The nations of Mexico and Tunisia established diplomatic relations in 1961. Both nations are members of the United Nations.

==History==
In 1881, the Mexican government first heard of Tunisia when it received information sent by its diplomatic legation's in France and Italy about the French protectorate of Tunisia. In 1956, Tunisia obtained its independence from France.

In 1961, Mexican President Adolfo López Mateos sent a presidential delegation of goodwill, led by Special Envoy Alejandro Carrillo Marcor and Delegate José Ezequiel Iturriaga; to visit Tunisia to pave the way for establishing diplomatic relations between the two nations. That same year, on 17 November 1961, Mexico and Tunisia established diplomatic relations with Mexico accrediting its embassy in Paris for Tunisia. Since the establishment of diplomatic relations; diplomatic relations between both nations have been limited and have taken place primarily in multinational organizations such as at the United Nations.

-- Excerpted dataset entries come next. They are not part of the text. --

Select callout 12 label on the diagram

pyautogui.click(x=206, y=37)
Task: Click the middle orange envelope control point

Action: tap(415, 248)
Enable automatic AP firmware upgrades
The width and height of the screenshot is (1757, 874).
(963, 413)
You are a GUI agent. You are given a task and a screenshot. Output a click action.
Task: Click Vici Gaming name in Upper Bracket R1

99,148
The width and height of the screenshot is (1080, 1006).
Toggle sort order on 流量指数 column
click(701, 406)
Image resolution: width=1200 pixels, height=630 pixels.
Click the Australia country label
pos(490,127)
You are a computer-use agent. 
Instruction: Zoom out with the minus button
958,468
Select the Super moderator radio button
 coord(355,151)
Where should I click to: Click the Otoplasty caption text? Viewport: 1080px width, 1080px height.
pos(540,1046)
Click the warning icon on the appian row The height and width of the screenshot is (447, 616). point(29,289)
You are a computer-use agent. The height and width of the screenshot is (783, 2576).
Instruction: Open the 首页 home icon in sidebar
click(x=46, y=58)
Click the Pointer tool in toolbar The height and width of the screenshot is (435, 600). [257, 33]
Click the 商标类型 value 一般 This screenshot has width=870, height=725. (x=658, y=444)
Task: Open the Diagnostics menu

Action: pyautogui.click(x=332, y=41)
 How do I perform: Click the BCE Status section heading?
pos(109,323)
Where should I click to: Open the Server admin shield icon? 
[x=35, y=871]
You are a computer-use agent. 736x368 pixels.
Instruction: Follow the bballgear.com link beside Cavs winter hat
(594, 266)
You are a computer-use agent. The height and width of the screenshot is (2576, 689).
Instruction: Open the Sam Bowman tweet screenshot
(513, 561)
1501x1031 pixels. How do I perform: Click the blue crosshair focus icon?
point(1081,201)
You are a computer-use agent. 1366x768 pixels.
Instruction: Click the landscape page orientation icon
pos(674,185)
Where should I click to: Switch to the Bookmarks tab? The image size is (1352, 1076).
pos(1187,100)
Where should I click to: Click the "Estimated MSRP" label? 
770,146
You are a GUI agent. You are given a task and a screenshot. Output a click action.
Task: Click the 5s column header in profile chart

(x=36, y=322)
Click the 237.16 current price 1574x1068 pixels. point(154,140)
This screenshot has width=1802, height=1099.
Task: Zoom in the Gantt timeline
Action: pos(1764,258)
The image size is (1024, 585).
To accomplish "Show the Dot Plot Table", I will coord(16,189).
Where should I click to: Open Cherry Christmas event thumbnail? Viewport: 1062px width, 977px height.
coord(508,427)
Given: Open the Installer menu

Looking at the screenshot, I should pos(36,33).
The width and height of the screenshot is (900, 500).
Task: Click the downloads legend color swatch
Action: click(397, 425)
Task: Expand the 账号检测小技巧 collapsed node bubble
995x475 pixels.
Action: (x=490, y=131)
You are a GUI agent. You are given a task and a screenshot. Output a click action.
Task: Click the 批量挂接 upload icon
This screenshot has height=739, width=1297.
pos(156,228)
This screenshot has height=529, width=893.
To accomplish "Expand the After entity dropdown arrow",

In 1994, Mexican Foreign Undersecretary Juan Rebolledo Gout paid a visit to Tunisia. In March 2002, Tunisian Prime Minister Mohamed Ghannouchi paid a visit to Mexico to attend the Monterrey Consensus and met with Mexican President Vicente Fox. In February 2005, Mexican Director General for Africa and Middle East, Hector Valezzi, paid a visit to Tunisia. In 2012, Mexican Director General for Africa and Middle East, Sara Valdés, paid a visit to Tunis to meet with the head of the African Development Bank (which was based in Tunisia at the time). In November 2014, the Mexican Director General for ProMéxico, Francisco González Díaz, arrived to Tunisia leading a delegation of Mexican business people specializing in the food, building materials and biotechnology industries and consulting services.

In March 2015, Mexico condemned the attack on the Bardo National Museum in Tunis where eight Mexican citizens happened to be at the time. The eight Mexican nationals were released from the museum and none of them were harmed during the attack.

In November 2021, both nations celebrated 60 years of diplomatic relations.

==High-level visits==
High-level visits from Mexico to Tunisia
- Special Envoy Alejandro Carrillo Marcor (1961)
- Delegate José Ezequiel Iturriaga (1961)
- Foreign Undersecretary Juan Rebolledo Gout (1994)
- Director General for Africa and Middle East Hector Valezzi (2005)
- Director General for Africa and Middle East Sara Valdés (2012)
- Director General for ProMéxico Francisco González Díaz (2014)

High-level visits from Tunisia to Mexico
- Prime Minister Mohamed Ghannouchi (2002)
- Minister of Health Saïd Aïdi (2015)

==Bilateral relations==
Both nations have signed several bilateral agreements such as an Agreement for Educational and Cultural Cooperation (1998); Agreement for Cooperation between Bancomext and the Tunisian Center of Export and Promotion (1998); Visa Suppression Agreement (1999); Memorandum of Understanding between ProMéxico and the Agency for the Promotion of Foreign Investment of Tunisia (2016) and a Memorandum of Understanding between the National Auto Parts Industry of Mexico (INA) and the Tunisian Automotive Association (2017).

==Trade==
In 2023, trade between both nations totaled US$130 million. Mexico's main exports to Tunisia include: telephones and mobile phones, machinery, sewing machines, chemical based products, rubber and plastic, motor cars and other vehicles, ferroalloys, pepper and vegetables. Tunisia's main exports to Mexico include: electrical equipment, telephones and mobile phones, hydraulic cement, olive oil, clothing, instruments and apparatuses, chemical based products, parts and accessories for motor vehicles, and fruits. Mexican multinational company Grupo Bimbo operates in Tunisia.

==Diplomatic missions==
- Mexico is accredited to Tunisia from its embassy in Algiers, Algeria and maintains an honorary consulate in Tunis.
- Tunisia is accredited to Mexico from its embassy in Washington, D.C., United States.